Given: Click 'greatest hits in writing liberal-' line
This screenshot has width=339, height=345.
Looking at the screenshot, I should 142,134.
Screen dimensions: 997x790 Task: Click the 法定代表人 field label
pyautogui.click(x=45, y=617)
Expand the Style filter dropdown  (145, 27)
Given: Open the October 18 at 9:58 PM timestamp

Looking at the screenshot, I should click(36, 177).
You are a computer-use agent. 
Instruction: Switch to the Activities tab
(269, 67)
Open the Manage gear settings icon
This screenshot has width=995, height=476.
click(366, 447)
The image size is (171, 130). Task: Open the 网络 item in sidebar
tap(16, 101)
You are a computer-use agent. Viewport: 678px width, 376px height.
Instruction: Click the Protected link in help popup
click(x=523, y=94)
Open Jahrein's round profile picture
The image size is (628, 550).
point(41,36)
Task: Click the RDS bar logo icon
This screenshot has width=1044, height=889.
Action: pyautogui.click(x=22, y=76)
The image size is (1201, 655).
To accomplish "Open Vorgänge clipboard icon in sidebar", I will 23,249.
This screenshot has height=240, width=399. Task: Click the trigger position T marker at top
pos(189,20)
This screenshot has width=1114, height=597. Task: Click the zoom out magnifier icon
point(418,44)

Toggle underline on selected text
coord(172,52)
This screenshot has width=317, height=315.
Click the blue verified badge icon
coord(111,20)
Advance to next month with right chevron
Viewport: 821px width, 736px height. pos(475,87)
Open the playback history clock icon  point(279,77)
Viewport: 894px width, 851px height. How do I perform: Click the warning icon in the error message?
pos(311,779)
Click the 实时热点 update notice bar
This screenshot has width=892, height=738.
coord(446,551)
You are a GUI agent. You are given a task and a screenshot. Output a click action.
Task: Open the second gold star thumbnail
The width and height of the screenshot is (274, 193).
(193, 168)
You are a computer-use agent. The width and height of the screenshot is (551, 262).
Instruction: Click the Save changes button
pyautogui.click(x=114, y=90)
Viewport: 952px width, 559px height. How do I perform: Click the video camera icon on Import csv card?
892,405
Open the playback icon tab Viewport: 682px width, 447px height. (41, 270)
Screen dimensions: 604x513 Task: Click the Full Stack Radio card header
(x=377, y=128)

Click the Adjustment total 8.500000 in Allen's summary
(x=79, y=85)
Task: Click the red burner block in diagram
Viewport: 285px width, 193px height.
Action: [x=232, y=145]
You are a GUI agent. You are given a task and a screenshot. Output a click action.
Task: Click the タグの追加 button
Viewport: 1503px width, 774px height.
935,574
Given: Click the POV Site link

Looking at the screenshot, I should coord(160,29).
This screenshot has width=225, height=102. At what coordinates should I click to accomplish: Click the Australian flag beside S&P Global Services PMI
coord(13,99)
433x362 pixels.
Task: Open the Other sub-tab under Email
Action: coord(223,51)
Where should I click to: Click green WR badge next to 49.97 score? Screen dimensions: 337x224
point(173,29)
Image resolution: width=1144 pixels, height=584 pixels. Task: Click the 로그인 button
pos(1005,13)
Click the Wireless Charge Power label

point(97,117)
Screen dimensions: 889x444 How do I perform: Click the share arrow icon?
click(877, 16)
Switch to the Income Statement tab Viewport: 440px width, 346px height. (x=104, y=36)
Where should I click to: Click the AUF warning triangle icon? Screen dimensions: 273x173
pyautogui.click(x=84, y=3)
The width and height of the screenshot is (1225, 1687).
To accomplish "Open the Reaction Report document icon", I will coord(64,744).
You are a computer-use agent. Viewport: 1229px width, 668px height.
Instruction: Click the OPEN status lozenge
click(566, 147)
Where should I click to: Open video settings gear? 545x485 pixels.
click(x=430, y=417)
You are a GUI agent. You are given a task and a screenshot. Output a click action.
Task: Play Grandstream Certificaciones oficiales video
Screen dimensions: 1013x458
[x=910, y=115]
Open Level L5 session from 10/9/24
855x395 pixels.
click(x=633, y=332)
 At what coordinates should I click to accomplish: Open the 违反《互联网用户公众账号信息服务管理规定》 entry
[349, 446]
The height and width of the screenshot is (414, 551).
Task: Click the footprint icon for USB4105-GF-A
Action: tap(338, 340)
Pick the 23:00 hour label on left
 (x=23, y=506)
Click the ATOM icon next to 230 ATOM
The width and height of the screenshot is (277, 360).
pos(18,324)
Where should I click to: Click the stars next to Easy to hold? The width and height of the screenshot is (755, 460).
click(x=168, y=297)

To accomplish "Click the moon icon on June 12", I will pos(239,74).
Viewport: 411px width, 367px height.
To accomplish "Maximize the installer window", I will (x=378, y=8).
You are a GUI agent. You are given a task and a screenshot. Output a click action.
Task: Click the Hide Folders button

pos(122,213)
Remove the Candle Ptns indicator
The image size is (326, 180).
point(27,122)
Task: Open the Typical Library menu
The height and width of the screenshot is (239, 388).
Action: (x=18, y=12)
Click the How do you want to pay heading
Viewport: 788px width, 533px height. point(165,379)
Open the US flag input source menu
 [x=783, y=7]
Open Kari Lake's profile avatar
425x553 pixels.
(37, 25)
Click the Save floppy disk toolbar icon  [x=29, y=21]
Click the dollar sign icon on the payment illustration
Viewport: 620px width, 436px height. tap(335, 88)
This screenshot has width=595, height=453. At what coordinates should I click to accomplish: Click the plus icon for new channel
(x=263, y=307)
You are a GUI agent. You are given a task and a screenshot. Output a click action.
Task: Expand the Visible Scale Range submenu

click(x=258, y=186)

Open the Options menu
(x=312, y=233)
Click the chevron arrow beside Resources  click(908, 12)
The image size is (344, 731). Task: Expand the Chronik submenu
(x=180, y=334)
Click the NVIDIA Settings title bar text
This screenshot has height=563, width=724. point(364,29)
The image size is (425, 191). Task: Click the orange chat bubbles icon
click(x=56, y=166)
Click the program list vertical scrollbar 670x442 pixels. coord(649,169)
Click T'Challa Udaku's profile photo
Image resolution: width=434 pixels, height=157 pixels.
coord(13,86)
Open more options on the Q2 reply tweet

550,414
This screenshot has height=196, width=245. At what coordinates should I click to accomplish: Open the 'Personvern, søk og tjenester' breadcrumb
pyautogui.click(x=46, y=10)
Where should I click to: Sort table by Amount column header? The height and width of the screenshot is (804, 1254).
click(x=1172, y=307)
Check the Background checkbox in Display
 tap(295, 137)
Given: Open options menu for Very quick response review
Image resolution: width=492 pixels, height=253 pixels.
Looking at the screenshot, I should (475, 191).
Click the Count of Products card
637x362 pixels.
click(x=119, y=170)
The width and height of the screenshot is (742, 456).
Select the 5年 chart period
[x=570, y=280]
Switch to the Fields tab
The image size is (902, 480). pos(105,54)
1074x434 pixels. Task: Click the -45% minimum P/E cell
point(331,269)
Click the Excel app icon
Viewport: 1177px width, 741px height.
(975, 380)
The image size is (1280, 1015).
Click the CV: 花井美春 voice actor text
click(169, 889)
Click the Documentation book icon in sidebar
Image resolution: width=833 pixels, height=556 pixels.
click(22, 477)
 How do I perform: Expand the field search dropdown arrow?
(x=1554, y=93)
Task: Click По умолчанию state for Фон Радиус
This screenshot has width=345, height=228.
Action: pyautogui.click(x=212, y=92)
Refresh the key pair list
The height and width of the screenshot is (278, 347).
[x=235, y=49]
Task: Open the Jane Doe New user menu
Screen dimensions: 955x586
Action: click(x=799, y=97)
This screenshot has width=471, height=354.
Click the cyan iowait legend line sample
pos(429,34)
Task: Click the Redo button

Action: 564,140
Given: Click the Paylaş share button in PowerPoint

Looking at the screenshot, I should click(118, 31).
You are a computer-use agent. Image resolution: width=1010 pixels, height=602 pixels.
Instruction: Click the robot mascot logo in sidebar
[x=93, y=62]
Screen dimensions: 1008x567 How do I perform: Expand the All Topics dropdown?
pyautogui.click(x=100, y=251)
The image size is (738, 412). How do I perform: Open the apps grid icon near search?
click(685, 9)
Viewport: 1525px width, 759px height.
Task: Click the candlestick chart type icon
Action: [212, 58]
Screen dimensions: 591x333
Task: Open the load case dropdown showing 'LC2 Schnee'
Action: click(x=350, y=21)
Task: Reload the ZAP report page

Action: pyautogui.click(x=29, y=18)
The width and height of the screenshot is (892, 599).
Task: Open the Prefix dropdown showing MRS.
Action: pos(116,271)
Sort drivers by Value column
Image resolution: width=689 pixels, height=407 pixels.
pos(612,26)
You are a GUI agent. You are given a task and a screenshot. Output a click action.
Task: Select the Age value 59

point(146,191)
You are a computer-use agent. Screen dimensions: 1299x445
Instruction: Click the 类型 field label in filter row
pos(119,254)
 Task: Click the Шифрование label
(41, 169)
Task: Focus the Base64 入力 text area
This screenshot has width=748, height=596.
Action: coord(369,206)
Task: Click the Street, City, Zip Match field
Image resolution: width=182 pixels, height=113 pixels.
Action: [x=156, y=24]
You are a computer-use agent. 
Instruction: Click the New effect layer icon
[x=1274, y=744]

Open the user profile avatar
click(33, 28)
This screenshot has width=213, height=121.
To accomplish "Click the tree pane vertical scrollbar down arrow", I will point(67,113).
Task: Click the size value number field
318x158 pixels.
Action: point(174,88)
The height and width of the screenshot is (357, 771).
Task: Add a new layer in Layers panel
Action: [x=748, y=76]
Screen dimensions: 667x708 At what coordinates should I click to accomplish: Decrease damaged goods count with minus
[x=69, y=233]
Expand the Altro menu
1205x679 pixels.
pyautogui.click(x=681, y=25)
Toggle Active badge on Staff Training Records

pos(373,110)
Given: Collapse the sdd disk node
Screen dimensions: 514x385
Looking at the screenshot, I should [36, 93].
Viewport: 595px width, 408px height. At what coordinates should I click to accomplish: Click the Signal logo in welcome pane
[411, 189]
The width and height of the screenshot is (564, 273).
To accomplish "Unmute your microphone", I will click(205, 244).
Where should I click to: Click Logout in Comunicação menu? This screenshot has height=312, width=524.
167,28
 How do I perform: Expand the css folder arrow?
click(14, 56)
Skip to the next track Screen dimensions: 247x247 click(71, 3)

Task objective:
Take exactly the lines from the one containing "Where should I click to: Click the stars" through the one containing "Click the program" in the data above, and output them with nothing added.

Problem solution:
Where should I click to: Click the stars next to Easy to hold? The width and height of the screenshot is (755, 460).
click(x=168, y=297)

To accomplish "Click the moon icon on June 12", I will pos(239,74).
Viewport: 411px width, 367px height.
To accomplish "Maximize the installer window", I will (x=378, y=8).
You are a GUI agent. You are given a task and a screenshot. Output a click action.
Task: Click the Hide Folders button

pos(122,213)
Remove the Candle Ptns indicator
The image size is (326, 180).
point(27,122)
Task: Open the Typical Library menu
The height and width of the screenshot is (239, 388).
Action: (x=18, y=12)
Click the How do you want to pay heading
Viewport: 788px width, 533px height. point(165,379)
Open the US flag input source menu
 [x=783, y=7]
Open Kari Lake's profile avatar
425x553 pixels.
(37, 25)
Click the Save floppy disk toolbar icon  [x=29, y=21]
Click the dollar sign icon on the payment illustration
Viewport: 620px width, 436px height. tap(335, 88)
This screenshot has width=595, height=453. At what coordinates should I click to accomplish: Click the plus icon for new channel
(x=263, y=307)
You are a GUI agent. You are given a task and a screenshot. Output a click action.
Task: Expand the Visible Scale Range submenu

click(x=258, y=186)

Open the Options menu
(x=312, y=233)
Click the chevron arrow beside Resources  click(908, 12)
The image size is (344, 731). Task: Expand the Chronik submenu
(x=180, y=334)
Click the NVIDIA Settings title bar text
This screenshot has height=563, width=724. point(364,29)
The image size is (425, 191). Task: Click the orange chat bubbles icon
click(x=56, y=166)
Click the program list vertical scrollbar 670x442 pixels. coord(649,169)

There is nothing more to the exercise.